ASSIGNED TASK: Your answer should consist of the lines in the following data that contain "computer".

Extracted records:

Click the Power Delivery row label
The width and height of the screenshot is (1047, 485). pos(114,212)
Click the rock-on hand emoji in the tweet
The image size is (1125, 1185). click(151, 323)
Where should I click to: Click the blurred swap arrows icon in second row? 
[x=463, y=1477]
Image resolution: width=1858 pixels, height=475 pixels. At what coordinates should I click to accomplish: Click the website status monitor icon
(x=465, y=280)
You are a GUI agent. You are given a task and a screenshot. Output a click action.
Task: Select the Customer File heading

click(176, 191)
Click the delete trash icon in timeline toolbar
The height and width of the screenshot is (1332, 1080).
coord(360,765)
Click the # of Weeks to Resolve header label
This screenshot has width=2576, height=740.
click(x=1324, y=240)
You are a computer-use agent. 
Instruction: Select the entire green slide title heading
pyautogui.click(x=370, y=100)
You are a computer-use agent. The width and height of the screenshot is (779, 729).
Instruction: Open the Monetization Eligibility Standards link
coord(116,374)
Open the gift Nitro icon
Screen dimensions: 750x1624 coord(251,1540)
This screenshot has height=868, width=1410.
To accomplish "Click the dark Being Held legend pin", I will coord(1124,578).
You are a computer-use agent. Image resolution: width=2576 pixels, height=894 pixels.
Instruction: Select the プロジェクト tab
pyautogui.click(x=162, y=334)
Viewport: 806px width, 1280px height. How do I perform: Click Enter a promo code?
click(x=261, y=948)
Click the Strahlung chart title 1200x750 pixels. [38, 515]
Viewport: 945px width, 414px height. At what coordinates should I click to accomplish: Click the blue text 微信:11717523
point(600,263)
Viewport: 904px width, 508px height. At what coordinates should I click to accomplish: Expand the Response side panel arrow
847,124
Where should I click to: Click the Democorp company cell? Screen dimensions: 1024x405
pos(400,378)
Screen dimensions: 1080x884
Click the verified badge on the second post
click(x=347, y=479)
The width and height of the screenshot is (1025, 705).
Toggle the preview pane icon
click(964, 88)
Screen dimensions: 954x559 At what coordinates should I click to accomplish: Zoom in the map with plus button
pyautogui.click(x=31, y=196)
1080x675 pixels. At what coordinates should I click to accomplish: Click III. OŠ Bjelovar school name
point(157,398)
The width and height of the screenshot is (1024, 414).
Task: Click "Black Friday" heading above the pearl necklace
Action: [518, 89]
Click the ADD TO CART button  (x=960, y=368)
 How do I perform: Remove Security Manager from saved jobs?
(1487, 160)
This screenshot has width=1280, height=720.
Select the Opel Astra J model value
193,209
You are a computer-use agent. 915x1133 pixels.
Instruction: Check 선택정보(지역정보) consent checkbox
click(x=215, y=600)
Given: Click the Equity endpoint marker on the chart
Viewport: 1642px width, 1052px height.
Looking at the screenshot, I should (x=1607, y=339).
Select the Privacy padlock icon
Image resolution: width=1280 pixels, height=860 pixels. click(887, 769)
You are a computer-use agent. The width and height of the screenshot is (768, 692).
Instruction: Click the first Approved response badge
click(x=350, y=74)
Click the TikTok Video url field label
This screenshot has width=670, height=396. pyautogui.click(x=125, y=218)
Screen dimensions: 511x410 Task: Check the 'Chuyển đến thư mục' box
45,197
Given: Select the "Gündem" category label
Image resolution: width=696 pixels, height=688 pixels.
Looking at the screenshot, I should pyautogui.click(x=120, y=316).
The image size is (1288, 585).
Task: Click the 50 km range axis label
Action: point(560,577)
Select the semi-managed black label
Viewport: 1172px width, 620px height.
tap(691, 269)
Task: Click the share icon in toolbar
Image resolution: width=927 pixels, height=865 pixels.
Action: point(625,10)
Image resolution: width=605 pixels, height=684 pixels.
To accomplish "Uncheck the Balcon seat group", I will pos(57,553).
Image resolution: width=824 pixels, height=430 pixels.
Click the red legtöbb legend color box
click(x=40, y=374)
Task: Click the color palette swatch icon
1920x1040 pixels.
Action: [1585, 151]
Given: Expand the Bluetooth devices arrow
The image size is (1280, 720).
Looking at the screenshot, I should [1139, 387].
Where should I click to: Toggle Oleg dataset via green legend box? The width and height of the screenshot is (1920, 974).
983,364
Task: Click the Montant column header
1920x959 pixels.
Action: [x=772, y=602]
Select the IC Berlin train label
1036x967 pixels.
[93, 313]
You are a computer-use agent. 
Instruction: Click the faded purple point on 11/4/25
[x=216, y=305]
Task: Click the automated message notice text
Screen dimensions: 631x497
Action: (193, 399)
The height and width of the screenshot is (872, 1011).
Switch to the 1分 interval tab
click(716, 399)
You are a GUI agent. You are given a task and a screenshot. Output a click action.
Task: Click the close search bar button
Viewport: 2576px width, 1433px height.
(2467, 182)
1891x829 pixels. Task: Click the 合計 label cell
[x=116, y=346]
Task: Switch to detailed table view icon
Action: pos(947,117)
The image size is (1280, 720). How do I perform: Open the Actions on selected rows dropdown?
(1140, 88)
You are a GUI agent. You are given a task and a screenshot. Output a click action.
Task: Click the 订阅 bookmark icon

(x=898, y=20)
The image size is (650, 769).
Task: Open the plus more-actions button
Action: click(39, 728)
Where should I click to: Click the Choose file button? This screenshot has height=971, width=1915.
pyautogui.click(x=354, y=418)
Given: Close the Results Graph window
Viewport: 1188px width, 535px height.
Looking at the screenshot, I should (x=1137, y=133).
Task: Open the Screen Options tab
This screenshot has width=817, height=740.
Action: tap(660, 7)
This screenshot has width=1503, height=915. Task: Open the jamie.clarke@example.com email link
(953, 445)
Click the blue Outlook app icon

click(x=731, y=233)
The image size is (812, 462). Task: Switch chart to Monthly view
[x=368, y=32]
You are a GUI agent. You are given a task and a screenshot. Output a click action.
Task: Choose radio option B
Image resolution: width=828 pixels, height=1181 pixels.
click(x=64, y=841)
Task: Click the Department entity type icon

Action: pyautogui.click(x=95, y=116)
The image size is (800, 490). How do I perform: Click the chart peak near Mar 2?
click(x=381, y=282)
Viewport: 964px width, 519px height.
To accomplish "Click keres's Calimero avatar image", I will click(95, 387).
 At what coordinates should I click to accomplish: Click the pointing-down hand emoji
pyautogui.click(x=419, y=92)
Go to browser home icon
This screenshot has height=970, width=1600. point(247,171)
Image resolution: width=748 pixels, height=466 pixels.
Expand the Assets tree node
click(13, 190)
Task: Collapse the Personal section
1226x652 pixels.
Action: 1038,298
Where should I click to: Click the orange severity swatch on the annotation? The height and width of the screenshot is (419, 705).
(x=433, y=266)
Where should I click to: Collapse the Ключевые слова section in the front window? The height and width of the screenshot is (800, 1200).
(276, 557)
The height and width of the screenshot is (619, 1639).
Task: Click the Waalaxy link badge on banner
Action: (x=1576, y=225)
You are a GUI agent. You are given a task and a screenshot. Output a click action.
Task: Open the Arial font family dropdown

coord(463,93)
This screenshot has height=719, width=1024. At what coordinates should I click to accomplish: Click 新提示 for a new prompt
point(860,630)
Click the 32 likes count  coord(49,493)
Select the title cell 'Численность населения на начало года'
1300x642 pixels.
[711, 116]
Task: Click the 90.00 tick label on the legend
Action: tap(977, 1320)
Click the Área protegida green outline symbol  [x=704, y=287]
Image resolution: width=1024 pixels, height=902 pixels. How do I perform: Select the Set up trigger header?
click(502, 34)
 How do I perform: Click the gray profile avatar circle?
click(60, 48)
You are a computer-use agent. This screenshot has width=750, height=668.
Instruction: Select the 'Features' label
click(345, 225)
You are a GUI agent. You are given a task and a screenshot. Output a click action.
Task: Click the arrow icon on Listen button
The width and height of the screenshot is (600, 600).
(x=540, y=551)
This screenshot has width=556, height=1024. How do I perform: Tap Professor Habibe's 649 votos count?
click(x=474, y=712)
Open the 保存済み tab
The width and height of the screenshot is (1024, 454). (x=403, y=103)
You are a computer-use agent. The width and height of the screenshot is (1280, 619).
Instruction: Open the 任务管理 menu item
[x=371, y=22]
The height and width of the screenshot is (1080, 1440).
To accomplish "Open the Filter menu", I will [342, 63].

RESPONSE:
You are a computer-use agent. 
You are a computer-use agent. The width and height of the screenshot is (779, 729).
You are a computer-use agent. Image resolution: width=2576 pixels, height=894 pixels.
You are a computer-use agent. 915x1133 pixels.
You are a computer-use agent. The width and height of the screenshot is (768, 692).
You are a computer-use agent. 
You are a computer-use agent. This screenshot has width=750, height=668.
You are a computer-use agent. The width and height of the screenshot is (1280, 619).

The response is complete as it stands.